Jan 10, 2013

Saya dan Perbedaan


Sejak tahun 2010, semakin banyak bermunculan film-film Indonesia yang mengangkat hubungan percintaan antar lawan jenis dari suku dan/atau agama yang berbeda. Secara fundamental, perbedaan agama dalam hubungan percintaan dianggap lebih krusial dan menjadi isu di dalam kehidupan masyarakat. Jika diperhatikan, setting yang dibangun di cerita sebagian besar berada di tahap forming atau pembentukan. Ketika dua insan dari latar belakang berbeda saling bertemu dan jatuh cinta lalu ingin menikah tapi tidak disetujui oleh keluarga karena perbedaan tersebut.
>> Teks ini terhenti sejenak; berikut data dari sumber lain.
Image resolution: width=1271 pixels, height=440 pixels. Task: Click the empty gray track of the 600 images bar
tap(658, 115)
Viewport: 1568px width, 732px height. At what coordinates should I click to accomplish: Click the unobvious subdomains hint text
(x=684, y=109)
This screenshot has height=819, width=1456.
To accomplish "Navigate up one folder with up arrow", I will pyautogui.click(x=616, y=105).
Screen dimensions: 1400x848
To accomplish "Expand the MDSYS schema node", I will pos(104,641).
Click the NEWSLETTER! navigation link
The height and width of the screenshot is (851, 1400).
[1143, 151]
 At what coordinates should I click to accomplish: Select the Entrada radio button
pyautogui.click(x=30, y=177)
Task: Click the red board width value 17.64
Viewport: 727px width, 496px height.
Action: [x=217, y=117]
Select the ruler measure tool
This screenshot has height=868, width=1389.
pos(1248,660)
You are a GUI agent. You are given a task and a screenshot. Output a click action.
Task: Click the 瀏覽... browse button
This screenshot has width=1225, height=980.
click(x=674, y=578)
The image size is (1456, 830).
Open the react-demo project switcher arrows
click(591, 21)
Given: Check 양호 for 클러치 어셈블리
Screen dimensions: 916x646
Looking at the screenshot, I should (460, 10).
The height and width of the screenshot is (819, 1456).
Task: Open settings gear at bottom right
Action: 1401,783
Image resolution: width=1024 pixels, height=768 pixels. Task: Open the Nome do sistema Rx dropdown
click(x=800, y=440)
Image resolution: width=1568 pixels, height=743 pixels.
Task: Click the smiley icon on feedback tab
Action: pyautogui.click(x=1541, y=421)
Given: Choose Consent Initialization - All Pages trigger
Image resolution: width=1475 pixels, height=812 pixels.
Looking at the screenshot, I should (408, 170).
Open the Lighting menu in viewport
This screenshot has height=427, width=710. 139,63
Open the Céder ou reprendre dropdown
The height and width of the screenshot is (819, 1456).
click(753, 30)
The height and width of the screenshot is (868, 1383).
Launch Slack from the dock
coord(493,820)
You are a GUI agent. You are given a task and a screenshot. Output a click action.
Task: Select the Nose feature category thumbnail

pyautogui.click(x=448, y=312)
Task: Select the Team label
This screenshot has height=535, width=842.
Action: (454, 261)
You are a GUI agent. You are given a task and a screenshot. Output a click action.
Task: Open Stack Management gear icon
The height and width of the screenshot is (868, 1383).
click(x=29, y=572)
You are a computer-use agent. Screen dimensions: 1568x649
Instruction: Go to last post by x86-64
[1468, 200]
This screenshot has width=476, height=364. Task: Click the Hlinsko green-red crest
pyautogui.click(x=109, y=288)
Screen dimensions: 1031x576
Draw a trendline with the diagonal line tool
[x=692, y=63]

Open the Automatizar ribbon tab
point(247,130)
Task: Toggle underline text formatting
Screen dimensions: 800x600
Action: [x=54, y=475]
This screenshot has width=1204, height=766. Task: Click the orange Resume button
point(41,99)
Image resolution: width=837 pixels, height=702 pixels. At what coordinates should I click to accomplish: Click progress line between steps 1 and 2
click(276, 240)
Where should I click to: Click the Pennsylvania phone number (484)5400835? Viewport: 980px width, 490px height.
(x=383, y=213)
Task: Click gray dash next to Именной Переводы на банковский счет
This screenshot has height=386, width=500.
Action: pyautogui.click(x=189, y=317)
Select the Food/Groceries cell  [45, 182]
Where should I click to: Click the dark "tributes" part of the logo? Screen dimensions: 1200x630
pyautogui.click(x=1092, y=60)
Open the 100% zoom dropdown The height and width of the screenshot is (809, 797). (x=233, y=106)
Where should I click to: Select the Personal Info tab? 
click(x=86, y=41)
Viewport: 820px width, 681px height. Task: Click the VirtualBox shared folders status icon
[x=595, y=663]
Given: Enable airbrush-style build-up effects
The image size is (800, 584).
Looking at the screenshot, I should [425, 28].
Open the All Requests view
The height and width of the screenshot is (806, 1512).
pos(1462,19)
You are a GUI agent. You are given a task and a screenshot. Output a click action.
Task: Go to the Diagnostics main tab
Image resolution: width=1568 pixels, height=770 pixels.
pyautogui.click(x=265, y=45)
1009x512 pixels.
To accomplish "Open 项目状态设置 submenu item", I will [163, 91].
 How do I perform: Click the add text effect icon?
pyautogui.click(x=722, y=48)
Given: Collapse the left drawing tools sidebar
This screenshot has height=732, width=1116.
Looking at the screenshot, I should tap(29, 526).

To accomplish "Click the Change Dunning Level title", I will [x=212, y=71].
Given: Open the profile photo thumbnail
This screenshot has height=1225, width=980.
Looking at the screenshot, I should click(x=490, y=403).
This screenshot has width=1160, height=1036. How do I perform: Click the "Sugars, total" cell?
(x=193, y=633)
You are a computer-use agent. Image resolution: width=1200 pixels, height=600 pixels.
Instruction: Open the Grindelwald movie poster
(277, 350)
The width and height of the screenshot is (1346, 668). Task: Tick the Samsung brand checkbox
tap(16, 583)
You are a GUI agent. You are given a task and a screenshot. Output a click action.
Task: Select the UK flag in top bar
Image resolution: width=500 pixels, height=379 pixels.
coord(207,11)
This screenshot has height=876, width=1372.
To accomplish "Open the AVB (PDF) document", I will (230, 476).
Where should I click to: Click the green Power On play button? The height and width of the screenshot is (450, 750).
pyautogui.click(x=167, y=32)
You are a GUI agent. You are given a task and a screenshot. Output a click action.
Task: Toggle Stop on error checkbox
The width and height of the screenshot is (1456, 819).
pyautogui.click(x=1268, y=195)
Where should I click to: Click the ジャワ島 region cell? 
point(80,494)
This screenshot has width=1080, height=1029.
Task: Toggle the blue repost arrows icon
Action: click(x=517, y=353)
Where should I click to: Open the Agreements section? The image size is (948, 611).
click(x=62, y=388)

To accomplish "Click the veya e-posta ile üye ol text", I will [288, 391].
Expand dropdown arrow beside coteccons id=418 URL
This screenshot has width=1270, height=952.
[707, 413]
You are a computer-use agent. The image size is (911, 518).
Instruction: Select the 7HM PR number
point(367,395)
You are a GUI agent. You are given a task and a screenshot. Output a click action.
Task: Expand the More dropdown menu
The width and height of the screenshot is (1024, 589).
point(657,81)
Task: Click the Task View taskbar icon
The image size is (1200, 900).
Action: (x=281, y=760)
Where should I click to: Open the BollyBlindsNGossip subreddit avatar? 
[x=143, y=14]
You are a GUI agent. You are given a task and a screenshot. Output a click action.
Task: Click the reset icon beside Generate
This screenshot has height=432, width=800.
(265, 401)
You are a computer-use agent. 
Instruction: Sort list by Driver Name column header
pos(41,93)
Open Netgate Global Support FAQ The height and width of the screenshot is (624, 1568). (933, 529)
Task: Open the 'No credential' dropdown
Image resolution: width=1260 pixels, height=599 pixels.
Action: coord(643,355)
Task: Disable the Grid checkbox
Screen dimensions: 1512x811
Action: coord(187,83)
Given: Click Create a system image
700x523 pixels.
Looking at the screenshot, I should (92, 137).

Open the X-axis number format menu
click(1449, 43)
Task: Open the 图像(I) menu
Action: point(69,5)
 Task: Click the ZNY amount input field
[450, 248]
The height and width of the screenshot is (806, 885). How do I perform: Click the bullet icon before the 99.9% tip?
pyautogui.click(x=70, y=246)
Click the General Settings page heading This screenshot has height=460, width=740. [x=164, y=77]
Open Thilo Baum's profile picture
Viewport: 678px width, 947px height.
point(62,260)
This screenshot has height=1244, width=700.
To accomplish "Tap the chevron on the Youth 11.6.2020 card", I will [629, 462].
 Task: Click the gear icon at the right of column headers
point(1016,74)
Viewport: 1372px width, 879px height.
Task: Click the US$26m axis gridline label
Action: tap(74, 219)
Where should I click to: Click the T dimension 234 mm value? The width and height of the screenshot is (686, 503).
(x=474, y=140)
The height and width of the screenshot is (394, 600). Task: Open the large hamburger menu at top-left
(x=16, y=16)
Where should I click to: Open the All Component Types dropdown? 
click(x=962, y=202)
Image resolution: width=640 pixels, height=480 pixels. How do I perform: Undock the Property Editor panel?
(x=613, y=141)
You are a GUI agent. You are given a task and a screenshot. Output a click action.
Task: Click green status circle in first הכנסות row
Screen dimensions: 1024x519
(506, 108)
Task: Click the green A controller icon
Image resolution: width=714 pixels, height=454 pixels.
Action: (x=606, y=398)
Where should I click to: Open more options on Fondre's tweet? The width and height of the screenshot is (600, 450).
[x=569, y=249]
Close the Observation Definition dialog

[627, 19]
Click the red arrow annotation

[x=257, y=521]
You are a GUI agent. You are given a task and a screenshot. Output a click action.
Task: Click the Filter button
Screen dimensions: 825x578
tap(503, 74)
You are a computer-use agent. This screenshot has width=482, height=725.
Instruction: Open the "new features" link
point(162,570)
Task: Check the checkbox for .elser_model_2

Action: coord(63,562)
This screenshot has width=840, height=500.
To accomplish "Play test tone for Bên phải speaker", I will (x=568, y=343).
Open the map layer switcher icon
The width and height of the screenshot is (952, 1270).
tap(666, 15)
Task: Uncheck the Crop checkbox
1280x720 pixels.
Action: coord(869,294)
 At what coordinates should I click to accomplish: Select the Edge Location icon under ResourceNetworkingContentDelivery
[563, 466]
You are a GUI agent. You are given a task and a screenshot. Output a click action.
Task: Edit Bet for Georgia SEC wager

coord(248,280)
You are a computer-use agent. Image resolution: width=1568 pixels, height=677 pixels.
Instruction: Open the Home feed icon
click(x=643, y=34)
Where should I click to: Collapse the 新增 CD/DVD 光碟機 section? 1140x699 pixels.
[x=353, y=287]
Indonesia yang terdiri dari beragam suku dan agama bukanlah baru terjadi di tahun-tahun terakhir ini. Situasi seperti ini sudah terjadi puluhan bahkan ratusan tahun sejak agama-agama “impor” masuk ke bumi pertiwi. Lalu bagaimana menjalani hidup di dalam keluarga, kelompok dan masyarakat dalam perbedaan yang sudah terberi (given) seperti ini?

Saya adalah orang yang terlahir dalam situasi terberi (given) berada dalam perbedaan. Hubungan antar berbagai keluarga inti di keluarga besar merupakan interaksi antar keluarga yang berbeda agama. Keluarga saya menganut agama Katolik, keluarga tante saya beragama Kristen Protestan, keluarga tante saya yang lain beragama Islam, dan ada keluarga om-tante saya beragama Buddha.

Saya tidak lahir dalam kondisi baru akan membentuk keluarga. Ketika saya lahir, kondisi-kondisi berbeda seperti ini sudah ada dan terberi. Saya belajar hidup dan bertumbuh dalam perbedaan-perbedaan ini. Saya hidup dalam keberagaman sedari saya mulai berjalan dan mengucap kata pertama.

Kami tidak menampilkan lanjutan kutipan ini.